The black and white line art is printed on a separate sheet of clear acetate which is then placed on top of the hand colored copy and affixed with tape.
Registration marks, shown to the right of the image in this picture, allow the printer to make sure the cover copy of black line matches the underpainting in watercolor. This can be tricky, because the watercolor warps the paper a bit and the top and bottom images were often slightly off. If you look closely, you can see the effect in this photo.
At the time this art was done, there were three primary ways to color comics.
1) The original comic book coloring process which used Dr Martin's Watercolor dyes to paint the pages. The original art for these pages never actually saw print. These hand colored pieces were nothing but technical guides for the workers who then used color codes to create the final print colors. This is a really time-consuming task that no one misses. A good explanation of that process is HERE. I've always thought it ironic that, for the majority of the life of the comic book industry, a colorist's work was never actually seen.
You could actually submit your color guides with no color on them at all. As long as the codes were correct, the separations could be done.
You can see here where the codes for the colors are written directly on the art.
2) Painted comics, of the sort Alex Ross does. Shot from original paintings.
3) Blue line color, which was all the rage for a short time, and looks really nice, except for the constant issues with getting the black to line up properly. This process is pretty much obsolete because it is easier to get the same and better effects with digital.
About ten years ago, I was in the Marvel offices and an artist had just turned in some lovely pages that the editor was raving about. He was thrilled that the artist had invented this new, hand colored process! "But...that's just blue line color. We were doing that back in the Epic Comics days."
Oh, those young whipper-snappers!
Anyway, by the time I did this art, I was becoming more and more concerned with longevity, so these watercolor pages were created using high quality Winsor Newton paints, and they do not appear to have faded, these lousy photos notwithstanding.
It’s not that some watercolor pigments won’t fade, but that depends entirely on the use of particular colors, and these are easy to identify using the codes on the paint tubes as seen in this article. On the whole, they are much better quality than Copic markers or other dye based color methods.

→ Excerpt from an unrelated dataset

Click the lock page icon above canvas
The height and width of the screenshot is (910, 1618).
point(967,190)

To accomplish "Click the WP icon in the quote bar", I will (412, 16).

Had they been painted using Dr Martin's Watercolors, they would have lost a considerable amount of their luster by now.
Of course, digital coloring is far more effective, but much more is expected of colorists these days. It's a challenging technical job and colorists are often expected to do production work that used to be an in-house function. As you can see from the old-fashioned Superman sample above, that page may have taken 1 hour to knock out. A solid digital color page can take far longer, especially if the client expects painted effects and color holds.
One of the funny things about this Hellraiser story is some Clive Barker fans hated it for its tone and romance comic style art. I actually had a fanzine editor get in my face about it at a show (as in genuinely hostile, I though he was going to go full Pinhead on me). He liked the art I did on later stories, but not this one.
I was instructed by the editor and in the script to draw the story this way, because it's about a young girl writing in her diary about romance, and the art was supposed to reflect her internal state as an immature child in school. When I explained to the irate fanzine editor how the art style was entirely on point, he sort of went "Oh," and walked off.
Thank you, Colleen.
Hey, that's late-eighties Jerry Ordway on the color guide! He is among my favorite artists of superhero material, particularly from this period. His work with Mike Machlan on INFINITY, INCORPORATED featured many nods to DC's earlier artists. Here, on ADVENTURES OF SUPERMAN, some of that carries over, such as circus-strongman torso, inspired by Wayne Boring's model.